_WORK REQUIRED:_ Which lines of the entries below contain the word "Expand"? Copy each of them out in full.

** Begin ITEMS **

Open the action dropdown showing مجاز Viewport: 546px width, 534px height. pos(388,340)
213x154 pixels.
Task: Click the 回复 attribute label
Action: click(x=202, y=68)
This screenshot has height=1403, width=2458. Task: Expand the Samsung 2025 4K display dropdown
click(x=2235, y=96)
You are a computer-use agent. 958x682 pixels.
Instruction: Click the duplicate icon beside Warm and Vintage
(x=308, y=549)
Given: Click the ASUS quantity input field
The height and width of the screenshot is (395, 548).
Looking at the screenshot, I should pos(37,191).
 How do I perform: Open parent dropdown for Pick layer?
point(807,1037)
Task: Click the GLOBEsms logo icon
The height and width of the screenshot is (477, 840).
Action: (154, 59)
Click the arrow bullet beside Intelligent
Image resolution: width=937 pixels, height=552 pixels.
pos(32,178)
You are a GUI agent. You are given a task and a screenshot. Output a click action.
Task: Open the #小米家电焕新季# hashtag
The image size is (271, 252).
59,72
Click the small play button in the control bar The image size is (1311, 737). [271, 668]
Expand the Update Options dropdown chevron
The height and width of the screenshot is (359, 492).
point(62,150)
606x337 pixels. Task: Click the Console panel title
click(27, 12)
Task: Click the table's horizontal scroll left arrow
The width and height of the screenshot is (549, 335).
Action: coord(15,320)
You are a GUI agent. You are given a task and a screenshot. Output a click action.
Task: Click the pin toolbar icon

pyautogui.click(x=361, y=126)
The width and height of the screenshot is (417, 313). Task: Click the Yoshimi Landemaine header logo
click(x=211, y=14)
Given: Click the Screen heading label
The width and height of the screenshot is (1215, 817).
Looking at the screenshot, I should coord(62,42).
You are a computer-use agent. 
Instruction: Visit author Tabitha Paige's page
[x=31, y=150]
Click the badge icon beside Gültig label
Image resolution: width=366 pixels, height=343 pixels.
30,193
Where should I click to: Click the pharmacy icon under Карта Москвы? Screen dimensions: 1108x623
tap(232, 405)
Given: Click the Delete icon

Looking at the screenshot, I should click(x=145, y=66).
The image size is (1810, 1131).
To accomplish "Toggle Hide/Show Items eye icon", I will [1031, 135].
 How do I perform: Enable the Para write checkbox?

** End ITEMS **

_ANSWER TO THE EXERCISE:_
This screenshot has height=1403, width=2458. Task: Expand the Samsung 2025 4K display dropdown
Expand the Update Options dropdown chevron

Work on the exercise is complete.